Le Brésil en est un exemple. Entre mars 2020 et mai 2021, le gouvernement a étendu les exonérations fiscales sur les pesticides commerciaux et a approuvé 613 nouveaux produits – même si le pays était déjà un leader mondial dans l’utilisation des pesticides. Le président Jair Bolsonaro veut augmenter la production industrielle de matières premières agricoles pour l’exportation, malgré les conséquences mortelles que cela aura pour les écosystèmes et la population du Brésil.

De même, les sociétés transnationales ne sauveront pas les Colombiens qui protestent contre la faim ou la malnutrition. Ces personnes ont besoin d’un gouvernement capable de taxer correctement les grandes entreprises afin de générer suffisamment de revenus pour maintenir un filet de sécurité sociale solide. Et ils ont besoin d’un gouvernement déterminé à inverser l’extrême inégalité d’accès à la terre qui désavantage les paysans, les afro-descendants et les peuples autochtones.

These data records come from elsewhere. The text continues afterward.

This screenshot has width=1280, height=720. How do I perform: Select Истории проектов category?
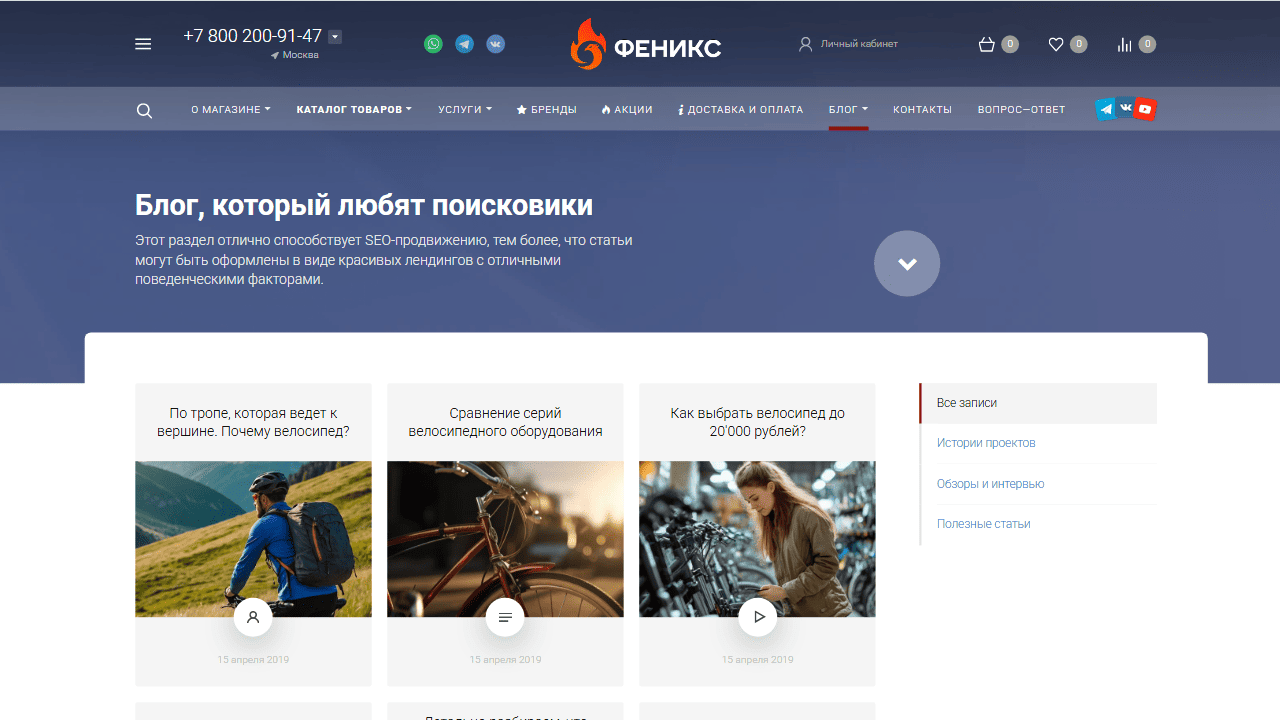tap(986, 443)
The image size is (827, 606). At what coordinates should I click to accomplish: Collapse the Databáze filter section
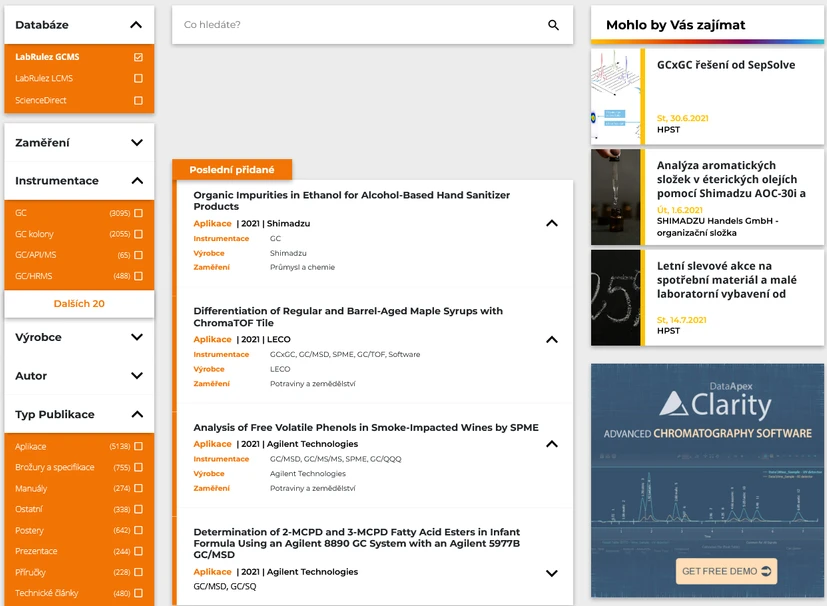tap(137, 25)
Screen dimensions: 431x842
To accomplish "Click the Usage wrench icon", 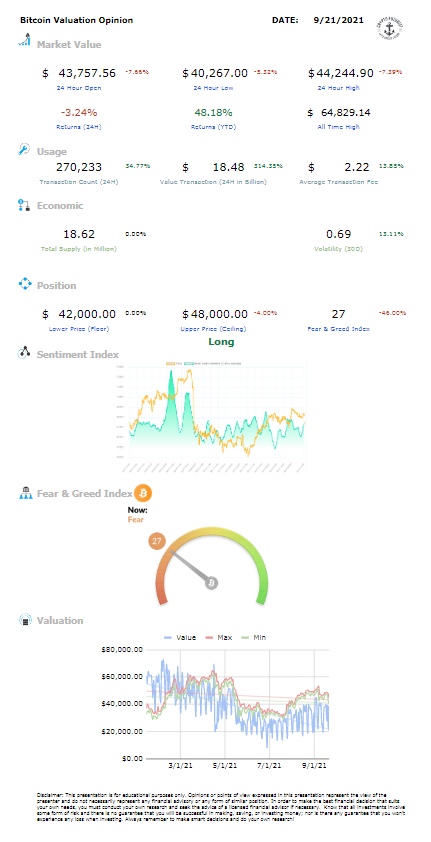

Au lieu de se tourner vers les entreprises mondiales pour résoudre la crise croissante de la faim et de la malnutrition, l’ONU et les gouvernements nationaux doivent mettre fin à la capture de la nourriture par les entreprises et promouvoir une transition vers l’agroécologie. Ils devraient commencer par s’assurer que les entreprises multinationales paient leur juste part d’impôts et soient tenues responsables des conséquences de leurs activités sur l’environnement et les droits de l’homme.

En 1948, l’ONU a reconnu que l’alimentation est un droit humain. Malheureusement, le sommet de l’ONU est plus susceptible de nourrir les profits des entreprises que de donner de l’espoir à des centaines de millions de personnes affamées.